Ada apa ini?? Mengapa sang mantan malah seperti tebar pesona padanya??? Tidak mungkin kan, Daru mencoba ingin menjalin hubungan lagi dengannya???
"Anse—"
"Ayo kita mulai dari awal!" ucap Daru tegas.
Zeta membelalak tak percaya. Mulai dari awal? Pria ini sudah tak waras ya??? Mereka baru kembali bertemu, dan Daru langsung asal tembak seperti ini??? Dan lihatlah cara berbicaranya, Daru bukan meminta, tapi memerintah Zeta seolah Zeta tak boleh menolak. Dasar edan!
"Kamu gila??"
"Mungkin... dan sepertinya memang iya, karena aku cuma bisa gila karena kamu," balas Daru enteng sambil mengedikkan sebelah bahunya.
Zeta semakin membelalak tak percaya. "Ka-kamu sepertinya butuh perawatan khusus!"
"Kamu mau merawatku?"
"Ansel, dengar, kita gak akan kembali lagi dari awal!"

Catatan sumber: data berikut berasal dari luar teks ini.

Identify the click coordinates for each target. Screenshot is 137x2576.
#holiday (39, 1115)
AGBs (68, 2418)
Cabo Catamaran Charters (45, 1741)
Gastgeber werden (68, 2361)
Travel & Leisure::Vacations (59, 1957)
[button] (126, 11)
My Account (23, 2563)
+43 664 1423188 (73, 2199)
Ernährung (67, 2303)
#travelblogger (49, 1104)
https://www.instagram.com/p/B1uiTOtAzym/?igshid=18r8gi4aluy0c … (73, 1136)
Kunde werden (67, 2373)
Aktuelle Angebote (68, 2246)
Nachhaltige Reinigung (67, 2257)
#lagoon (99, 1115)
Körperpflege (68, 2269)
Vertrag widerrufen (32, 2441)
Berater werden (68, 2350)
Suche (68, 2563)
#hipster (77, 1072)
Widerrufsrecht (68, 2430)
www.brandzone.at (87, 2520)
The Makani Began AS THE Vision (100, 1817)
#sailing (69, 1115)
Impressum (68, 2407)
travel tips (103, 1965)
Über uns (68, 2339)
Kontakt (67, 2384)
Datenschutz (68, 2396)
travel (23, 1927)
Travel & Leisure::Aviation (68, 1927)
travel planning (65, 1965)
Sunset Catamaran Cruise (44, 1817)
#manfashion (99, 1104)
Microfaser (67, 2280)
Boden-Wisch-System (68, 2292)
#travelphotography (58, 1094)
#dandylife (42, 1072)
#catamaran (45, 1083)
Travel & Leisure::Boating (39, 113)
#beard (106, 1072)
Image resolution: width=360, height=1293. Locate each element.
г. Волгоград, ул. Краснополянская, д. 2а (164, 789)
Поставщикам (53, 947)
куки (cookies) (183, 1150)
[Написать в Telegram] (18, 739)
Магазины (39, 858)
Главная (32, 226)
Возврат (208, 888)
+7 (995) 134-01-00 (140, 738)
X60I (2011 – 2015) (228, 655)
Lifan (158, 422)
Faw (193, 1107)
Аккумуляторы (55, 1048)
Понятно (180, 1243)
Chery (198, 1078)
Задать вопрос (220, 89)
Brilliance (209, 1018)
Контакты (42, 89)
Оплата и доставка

"Kalau begitu ayo kita ikat kembali jalinan yang pernah putus."
"Kamu__" Zeta tertawa kesal, lalu menyentak tangannya kasar sampai terlepas dari cengkeraman Daru. Tatapan Zeta tajam menusuk ke arah Daru. "Kamu yang mengakhiri hubungan kita waktu itu, tapi kamu juga yang minta kita ikat kembali??? Kamu pikir hubungan segampang itu bisa dipermainkan?! Saat kamu bosan sama aku, kamu putusin aku. Lalu setelah kamu bosan sama yang lain, kamu kembali lagi padaku?? Enak aja kamu bisa kayak gitu! Dengar Ansel, aku bukan wadah yang siap nadah kamu kapan aja! Aku anggap pembicaraan kita ini gak pernah terjadi! Jangan pernah temui aku lagi! Dan... menjadi orang asing satu sama lain adalah pilihan yang tepat untuk kita!" ucap Zeta panjang lebar. Mata wanita ini bahkan sudah berkaca-kaca. Terus terang saja, harga dirinya seakan diinjak sang mantan, saat Daru dengan gampangnya meminta hubungan mereka kembali terjalin. Tidak ingatkah pria itu, bahwa pernah menyakitinya begitu dalam?
"Kamu harus tahu, gelas yang sudah pecah, gak akan kembali utuh walaupun kamu perbaiki sedemikian rupa!" bisik Zeta tajam. Setelah mengatakan itu, Zeta membalikkan tubuh, lalu melangkah meninggalkan Daru yang tak bisa mengatakan apa pun lagi. Air mata Zeta jatuh tanpa sanggup ditahannya. Rasa sakit yang selama hampir sepuluh tahun coba dia hilangkan, kembali muncul ke permukaan. Zeta tahu, jika dirinya tak bisa melupakan Daru sepenuhnya.
"Aku harus cepat sampai di rumah, aku butuh Misha..." bisik Zeta bergetar. Hanya anaknya lah yang bisa mengobati semua luka yang pernah dia rasakan. Memiliki Misha adalah anugerah terindah dari Tuhan.
Sementara itu, Daru hanya mampu terdiam kaku. Mata pria ini pun sudah berkaca-kaca melihat punggung sang mantan menjauh dari pandangan. Dia tahu dia salah, karena melakukan pendekatan seperti banteng yang asal seruduk saat melihat kain merah. Tapi Daru tak bisa lagi menahan dorongan hasrat ingin memiliki Zeta kembali secepatnya. Terlebih pria ini memiliki saingan super kuat seperti Fahri.
"Beri aku kesempatan ke dua untuk memperbaiki gelas pecah itu, Aya... Aku akan merekatkan pecahan gelas itu satu per satu, lalu akan kuhias sedemikian rupa supaya terlihat cantik. Aku... tidak akan melakukan hal bodoh lagi... Aku tidak akan meninggalkanmu lagi kali ini... Aku mohon, Aya..." monolog Daru seperti orang bodoh, padahal Zeta sudah meluncur pergi dengan motor matic putih wanita itu.
Daru mengusap wajahnya kasar sambil berteriak kesal, sampai membuat satpam yang masih berjaga di kafe yang sudah sepi ini terkejut. Namun satpam itu tak berani menegur, karena sepertinya sang pria punya hubungan khusus dengan bosnya.